• PAGE TEXT:
----

HERE AT SOJOURNERS, we’re all about hope: Finding signs of hope, praying for the gift of hope, living a life that embodies hope. Heck, I’ve even designed bumper stickers with that word, some of which are still on cars, expressing hope—albeit a weathered and faded hope—from the parking spaces where they’ve been for weeks.
But sometimes our hopes crumble in disappointment. As scientists work feverishly to develop drugs to counter the coronavirus, many alternative treatments trigger our sense of optimism and raise our hopes, only to be dashed when they prove ineffective, unproven, or laughably ridiculous to most sentient beings except Sean Hannity.

----

• RAW DATA:
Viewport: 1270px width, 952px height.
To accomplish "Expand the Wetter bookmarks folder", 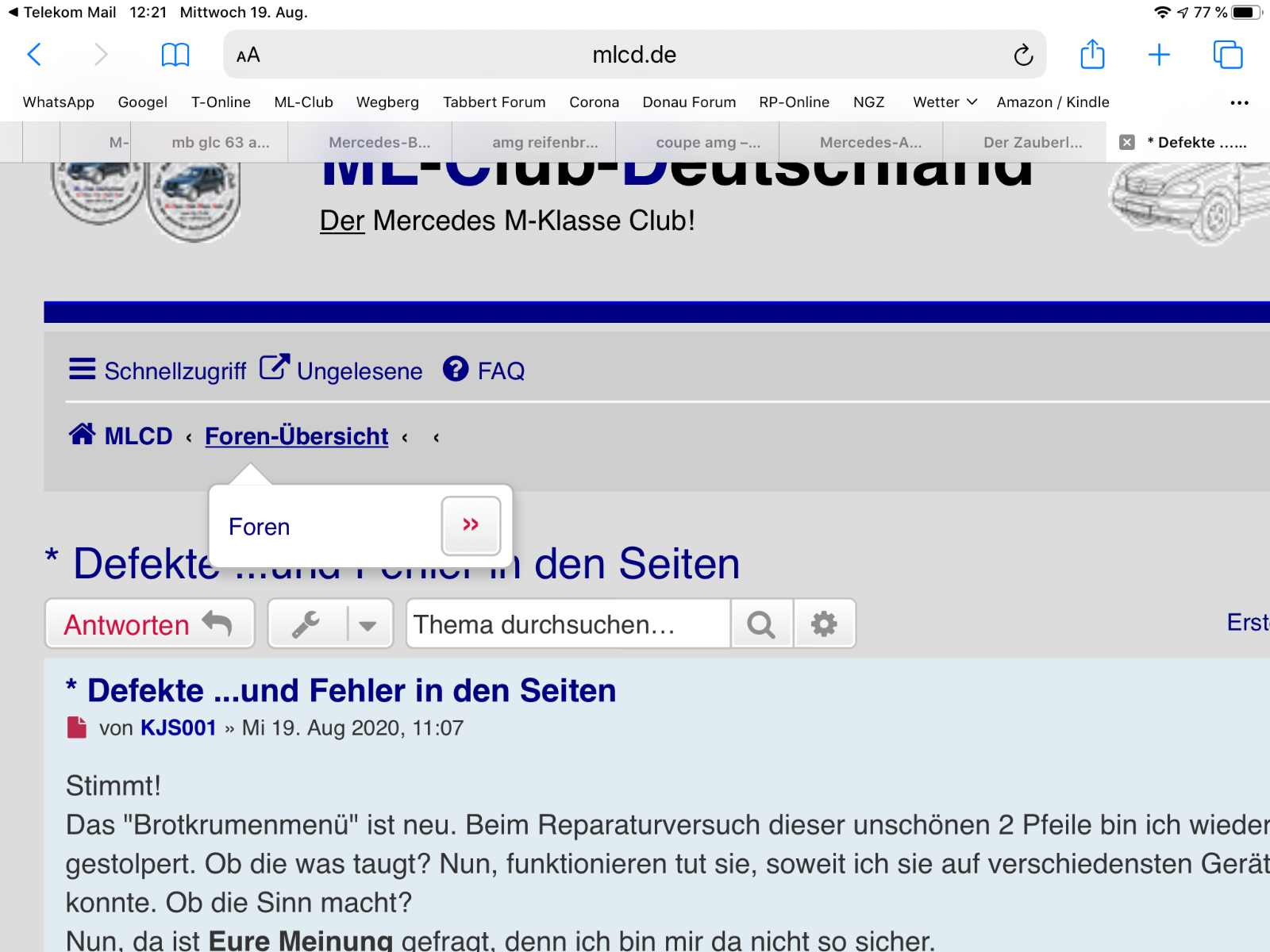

----

• EXERCISE SET:
(A) Check each statement against the text about hope above and answer yes or no, quoting the words of the text that decide it. (i) The writer has designed bumper stickers with the word "hope" on them. (ii) The alternative coronavirus treatments have all turned out to work. (iii) The cars with the stickers have been in their parking spaces for months.
(B) Carry on the text about hope from its last sentence, in the same voice.

• ANSWERS TO THE PROBLEMS:
(A)
(i) Yes: "I’ve even designed bumper stickers with that word"
(ii) No: "only to be dashed when they prove ineffective, unproven, or laughably ridiculous"
(iii) No: "from the parking spaces where they’ve been for weeks"

(B)
The promise of hydroxychloroquine, for example, was touted by Fox News for a month before it was finally debunked as ineffective and, in some cases, fatal. But now that the president claims to be using it, I’m glad I worked on the pronunciation: Hydroxychloroquine, hydroxychloroquine, hydroxychloroquine. (See? I’ve been practicing.)
A similar, more pronounceable chemical compound—chloroquine phosphate—also showed promise. Mainly used for cleaning aquariums, its medical efficacy was suggested by its ability to clear glass of slimy buildup that appears much more tenacious than any virus. (Despite being exposed to the chemical for years, those little deep-sea divers show no ill effect.)